**WRITTEN PROBLEM:** In the items, change "Band 3" to "Band 4" in the lines that begin at the line containing "Click the Inicio" and end after the line containing "[x=916, y=440]". Return only those lines, with nothing else altered.

**AVAILABLE DATA:**
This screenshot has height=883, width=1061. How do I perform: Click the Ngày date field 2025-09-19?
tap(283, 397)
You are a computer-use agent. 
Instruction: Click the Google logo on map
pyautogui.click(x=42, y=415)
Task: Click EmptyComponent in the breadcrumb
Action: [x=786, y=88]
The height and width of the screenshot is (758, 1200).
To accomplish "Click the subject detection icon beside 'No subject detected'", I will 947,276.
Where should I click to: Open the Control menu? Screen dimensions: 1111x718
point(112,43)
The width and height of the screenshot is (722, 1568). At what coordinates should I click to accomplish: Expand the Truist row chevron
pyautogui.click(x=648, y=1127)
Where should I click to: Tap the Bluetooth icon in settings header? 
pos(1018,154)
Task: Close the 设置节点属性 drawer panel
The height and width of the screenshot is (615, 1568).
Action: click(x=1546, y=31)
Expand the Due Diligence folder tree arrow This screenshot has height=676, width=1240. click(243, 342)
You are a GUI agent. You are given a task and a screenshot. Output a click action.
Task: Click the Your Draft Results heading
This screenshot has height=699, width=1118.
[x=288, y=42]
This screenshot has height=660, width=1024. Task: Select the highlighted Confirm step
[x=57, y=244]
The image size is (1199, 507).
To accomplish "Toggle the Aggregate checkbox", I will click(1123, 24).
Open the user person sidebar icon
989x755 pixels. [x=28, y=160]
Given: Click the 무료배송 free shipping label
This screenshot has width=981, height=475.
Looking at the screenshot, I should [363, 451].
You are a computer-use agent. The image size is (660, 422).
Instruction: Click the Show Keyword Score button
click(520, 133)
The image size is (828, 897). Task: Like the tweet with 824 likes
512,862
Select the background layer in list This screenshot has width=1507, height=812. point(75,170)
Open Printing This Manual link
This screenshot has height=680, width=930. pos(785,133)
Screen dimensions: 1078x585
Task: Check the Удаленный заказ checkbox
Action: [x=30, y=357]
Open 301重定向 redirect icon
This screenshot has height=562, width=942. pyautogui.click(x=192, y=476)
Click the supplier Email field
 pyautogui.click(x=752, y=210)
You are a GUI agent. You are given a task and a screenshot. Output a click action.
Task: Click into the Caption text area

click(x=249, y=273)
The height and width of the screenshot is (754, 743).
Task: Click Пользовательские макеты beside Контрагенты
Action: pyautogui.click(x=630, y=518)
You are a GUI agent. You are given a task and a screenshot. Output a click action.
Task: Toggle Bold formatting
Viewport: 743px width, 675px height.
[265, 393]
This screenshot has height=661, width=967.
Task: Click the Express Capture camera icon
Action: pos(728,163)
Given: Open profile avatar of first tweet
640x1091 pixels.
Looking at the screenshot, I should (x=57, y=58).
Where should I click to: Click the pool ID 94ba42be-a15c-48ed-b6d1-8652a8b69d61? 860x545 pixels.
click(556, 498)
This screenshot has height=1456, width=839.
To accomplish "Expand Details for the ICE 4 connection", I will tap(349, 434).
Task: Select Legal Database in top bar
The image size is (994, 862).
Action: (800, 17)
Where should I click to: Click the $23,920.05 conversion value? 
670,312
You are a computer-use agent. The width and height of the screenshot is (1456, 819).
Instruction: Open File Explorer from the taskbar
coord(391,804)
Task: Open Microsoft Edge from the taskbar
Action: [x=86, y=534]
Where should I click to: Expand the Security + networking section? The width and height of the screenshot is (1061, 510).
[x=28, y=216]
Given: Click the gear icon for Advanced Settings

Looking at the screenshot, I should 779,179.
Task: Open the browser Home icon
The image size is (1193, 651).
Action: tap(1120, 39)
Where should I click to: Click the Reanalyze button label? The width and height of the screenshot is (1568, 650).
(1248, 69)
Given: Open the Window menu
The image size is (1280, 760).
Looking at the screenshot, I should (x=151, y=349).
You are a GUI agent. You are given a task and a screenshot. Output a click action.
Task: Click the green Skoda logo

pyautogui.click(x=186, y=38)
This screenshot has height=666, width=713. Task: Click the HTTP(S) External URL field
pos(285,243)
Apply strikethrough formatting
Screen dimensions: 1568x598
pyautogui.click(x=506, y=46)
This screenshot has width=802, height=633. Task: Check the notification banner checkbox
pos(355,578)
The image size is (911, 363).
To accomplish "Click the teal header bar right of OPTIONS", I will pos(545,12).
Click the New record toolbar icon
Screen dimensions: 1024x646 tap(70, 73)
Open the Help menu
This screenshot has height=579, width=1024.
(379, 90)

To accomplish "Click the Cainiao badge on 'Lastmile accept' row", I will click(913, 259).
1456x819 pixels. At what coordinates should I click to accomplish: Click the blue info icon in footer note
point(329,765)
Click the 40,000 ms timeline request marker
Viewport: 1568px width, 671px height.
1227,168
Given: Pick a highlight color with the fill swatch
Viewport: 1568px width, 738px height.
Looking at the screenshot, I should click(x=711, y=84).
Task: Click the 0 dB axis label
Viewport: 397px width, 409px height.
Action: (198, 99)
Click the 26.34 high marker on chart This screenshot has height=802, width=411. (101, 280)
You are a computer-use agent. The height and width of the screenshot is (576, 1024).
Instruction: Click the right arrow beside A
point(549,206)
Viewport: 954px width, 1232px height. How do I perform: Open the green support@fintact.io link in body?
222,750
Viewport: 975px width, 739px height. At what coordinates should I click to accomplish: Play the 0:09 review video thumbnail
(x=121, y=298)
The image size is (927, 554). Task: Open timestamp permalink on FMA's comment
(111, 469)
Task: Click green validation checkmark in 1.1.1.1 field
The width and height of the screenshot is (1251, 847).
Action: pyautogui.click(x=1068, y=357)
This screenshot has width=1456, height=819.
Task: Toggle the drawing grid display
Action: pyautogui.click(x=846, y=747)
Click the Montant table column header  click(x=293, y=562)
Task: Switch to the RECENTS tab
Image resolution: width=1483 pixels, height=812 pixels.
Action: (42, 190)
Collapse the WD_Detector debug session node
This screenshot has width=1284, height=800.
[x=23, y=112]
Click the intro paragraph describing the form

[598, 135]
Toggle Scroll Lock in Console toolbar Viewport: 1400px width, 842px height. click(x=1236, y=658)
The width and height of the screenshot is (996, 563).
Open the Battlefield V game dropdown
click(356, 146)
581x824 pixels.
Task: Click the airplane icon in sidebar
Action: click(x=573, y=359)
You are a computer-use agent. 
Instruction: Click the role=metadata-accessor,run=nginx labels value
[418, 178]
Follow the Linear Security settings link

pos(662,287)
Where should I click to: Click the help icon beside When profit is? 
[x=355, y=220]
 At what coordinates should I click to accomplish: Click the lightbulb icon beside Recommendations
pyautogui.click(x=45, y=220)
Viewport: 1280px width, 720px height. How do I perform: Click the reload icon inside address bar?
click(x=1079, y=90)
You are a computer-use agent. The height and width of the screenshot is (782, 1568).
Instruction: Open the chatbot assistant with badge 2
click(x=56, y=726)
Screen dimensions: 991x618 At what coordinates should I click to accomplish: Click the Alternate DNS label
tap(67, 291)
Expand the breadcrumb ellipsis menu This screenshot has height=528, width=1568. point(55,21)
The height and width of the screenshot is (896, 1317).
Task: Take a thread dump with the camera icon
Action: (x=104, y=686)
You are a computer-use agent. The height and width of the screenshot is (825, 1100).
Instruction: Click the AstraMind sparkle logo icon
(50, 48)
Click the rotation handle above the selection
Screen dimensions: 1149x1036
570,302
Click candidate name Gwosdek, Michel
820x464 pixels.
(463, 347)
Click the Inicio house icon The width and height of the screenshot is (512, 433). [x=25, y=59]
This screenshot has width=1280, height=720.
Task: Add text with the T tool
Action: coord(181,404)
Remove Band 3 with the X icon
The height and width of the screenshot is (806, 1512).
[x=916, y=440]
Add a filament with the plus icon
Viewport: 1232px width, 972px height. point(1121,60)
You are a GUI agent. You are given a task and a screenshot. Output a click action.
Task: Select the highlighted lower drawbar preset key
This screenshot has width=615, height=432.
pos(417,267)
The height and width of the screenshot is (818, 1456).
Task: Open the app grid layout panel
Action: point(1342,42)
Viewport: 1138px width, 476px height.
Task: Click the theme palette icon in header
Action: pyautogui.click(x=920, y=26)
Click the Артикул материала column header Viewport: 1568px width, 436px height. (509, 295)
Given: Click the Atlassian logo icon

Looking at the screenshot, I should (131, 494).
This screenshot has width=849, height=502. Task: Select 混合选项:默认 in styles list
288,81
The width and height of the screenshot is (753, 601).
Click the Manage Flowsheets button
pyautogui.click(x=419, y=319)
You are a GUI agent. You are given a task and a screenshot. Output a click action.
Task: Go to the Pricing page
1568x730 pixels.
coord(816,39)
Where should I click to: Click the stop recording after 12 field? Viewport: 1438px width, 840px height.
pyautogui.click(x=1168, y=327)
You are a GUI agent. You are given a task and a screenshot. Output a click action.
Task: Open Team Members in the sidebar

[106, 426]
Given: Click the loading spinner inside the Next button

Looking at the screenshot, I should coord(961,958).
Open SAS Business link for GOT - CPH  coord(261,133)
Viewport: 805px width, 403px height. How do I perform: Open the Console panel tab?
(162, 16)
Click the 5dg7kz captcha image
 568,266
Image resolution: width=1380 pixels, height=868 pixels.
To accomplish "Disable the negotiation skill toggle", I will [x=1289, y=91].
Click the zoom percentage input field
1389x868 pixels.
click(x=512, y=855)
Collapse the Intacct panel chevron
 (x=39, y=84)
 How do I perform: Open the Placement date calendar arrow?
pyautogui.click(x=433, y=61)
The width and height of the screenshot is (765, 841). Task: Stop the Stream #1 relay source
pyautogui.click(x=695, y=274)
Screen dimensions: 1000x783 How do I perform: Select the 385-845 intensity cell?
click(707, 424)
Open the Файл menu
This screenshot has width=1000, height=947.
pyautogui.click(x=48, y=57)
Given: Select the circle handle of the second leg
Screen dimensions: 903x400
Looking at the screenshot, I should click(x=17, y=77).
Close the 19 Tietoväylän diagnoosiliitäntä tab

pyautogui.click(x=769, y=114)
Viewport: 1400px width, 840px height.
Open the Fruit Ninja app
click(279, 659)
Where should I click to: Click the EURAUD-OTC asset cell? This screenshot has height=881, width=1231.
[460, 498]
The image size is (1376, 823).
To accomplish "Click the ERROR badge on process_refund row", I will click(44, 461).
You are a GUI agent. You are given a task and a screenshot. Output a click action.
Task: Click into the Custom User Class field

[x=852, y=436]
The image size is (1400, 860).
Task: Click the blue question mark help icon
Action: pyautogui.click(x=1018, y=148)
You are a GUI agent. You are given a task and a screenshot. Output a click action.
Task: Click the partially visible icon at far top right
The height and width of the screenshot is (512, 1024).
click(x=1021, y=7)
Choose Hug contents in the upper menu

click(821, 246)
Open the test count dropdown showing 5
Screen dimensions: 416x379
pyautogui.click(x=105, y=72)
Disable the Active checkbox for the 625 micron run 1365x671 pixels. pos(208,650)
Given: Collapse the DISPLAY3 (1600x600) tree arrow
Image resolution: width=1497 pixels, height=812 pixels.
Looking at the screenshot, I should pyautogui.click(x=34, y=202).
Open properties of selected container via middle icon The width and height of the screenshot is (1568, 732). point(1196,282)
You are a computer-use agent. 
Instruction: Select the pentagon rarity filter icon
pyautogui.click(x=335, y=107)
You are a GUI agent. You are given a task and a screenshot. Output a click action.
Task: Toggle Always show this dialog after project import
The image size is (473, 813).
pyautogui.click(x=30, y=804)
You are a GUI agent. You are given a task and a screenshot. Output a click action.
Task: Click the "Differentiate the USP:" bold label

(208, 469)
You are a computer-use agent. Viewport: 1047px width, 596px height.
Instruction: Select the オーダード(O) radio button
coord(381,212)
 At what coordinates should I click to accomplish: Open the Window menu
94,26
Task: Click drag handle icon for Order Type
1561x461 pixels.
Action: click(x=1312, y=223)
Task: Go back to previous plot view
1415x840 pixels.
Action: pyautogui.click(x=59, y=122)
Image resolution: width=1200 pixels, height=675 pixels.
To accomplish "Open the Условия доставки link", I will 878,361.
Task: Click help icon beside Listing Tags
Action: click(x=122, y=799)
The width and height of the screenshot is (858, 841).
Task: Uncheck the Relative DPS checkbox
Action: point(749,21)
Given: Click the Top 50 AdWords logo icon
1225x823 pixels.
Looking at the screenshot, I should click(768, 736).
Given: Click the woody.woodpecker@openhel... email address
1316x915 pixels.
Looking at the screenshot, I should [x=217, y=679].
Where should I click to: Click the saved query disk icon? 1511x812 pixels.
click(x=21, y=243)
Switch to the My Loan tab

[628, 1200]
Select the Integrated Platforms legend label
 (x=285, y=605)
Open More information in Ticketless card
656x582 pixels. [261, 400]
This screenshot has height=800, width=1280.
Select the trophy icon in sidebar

**WORKED ANSWER:**
Click the Inicio house icon The width and height of the screenshot is (512, 433). [x=25, y=59]
This screenshot has width=1280, height=720.
Task: Add text with the T tool
Action: coord(181,404)
Remove Band 4 with the X icon
The height and width of the screenshot is (806, 1512).
[x=916, y=440]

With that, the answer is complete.